* _Entries showing where items appear_
[Start]
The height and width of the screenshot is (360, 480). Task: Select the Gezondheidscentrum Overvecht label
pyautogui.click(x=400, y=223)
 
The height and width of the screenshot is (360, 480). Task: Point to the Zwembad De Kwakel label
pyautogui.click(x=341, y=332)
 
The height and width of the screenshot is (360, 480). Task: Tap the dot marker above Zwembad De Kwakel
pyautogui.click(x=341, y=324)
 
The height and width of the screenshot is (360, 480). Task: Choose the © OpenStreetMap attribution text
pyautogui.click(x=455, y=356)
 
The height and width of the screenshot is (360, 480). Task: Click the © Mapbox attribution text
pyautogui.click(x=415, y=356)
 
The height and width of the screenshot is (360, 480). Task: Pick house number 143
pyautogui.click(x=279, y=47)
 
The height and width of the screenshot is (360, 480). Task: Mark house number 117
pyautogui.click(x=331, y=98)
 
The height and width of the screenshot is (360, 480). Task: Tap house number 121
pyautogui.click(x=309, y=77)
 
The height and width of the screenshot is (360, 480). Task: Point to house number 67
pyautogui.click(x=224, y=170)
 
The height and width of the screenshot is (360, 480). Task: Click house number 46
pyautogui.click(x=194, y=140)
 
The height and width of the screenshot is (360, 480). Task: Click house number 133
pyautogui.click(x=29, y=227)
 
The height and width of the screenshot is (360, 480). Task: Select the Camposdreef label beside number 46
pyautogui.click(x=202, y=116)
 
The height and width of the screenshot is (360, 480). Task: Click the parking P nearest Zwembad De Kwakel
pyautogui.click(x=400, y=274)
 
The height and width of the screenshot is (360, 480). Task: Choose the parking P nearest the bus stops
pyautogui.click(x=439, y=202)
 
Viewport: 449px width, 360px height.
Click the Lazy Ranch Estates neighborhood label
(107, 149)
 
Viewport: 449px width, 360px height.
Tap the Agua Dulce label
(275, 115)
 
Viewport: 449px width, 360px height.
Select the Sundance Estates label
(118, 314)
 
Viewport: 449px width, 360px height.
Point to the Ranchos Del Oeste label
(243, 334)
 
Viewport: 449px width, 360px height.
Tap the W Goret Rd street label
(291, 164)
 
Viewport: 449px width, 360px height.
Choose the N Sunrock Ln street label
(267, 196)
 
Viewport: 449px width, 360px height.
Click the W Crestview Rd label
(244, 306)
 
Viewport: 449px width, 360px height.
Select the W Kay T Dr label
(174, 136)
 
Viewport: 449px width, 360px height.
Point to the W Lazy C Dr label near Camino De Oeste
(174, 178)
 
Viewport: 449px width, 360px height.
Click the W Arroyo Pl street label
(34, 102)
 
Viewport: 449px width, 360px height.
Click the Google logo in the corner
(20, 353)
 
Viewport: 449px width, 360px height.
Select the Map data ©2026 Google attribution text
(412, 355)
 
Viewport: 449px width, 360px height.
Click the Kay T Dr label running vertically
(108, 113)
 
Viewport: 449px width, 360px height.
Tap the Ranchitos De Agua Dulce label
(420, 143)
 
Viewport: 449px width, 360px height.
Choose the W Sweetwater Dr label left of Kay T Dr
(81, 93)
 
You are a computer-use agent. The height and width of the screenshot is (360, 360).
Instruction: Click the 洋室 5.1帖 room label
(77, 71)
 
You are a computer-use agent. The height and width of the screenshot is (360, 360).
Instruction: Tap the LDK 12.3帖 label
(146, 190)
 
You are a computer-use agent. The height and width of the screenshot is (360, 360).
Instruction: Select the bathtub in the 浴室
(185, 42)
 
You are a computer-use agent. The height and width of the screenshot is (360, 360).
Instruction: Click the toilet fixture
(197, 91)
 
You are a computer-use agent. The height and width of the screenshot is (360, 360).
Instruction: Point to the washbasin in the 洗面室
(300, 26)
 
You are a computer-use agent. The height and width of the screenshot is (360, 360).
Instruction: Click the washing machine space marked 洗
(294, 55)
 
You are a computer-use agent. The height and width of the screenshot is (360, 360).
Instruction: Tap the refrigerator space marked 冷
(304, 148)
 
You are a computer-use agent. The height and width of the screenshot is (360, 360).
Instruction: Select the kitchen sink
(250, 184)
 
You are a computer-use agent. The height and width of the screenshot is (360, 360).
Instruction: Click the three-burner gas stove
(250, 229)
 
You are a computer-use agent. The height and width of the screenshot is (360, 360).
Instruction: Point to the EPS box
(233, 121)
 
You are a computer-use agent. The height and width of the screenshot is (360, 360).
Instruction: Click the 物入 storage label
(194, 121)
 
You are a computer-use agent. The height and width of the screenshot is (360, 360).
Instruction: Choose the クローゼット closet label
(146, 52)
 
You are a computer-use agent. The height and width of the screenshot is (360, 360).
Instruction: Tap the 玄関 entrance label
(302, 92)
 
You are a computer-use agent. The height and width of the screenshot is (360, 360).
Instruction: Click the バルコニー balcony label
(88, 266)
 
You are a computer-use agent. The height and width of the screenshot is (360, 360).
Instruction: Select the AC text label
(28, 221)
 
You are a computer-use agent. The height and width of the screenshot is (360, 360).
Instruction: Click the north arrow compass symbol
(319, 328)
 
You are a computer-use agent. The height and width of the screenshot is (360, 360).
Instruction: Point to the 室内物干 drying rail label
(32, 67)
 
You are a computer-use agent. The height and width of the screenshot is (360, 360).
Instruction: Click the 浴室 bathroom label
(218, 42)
[End]
* _WRITTEN PROBLEM_
Gather every line of the items that contains the word "Google", and copy each one out.

* _EXERCISE ANSWER_
Click the Google logo in the corner
Select the Map data ©2026 Google attribution text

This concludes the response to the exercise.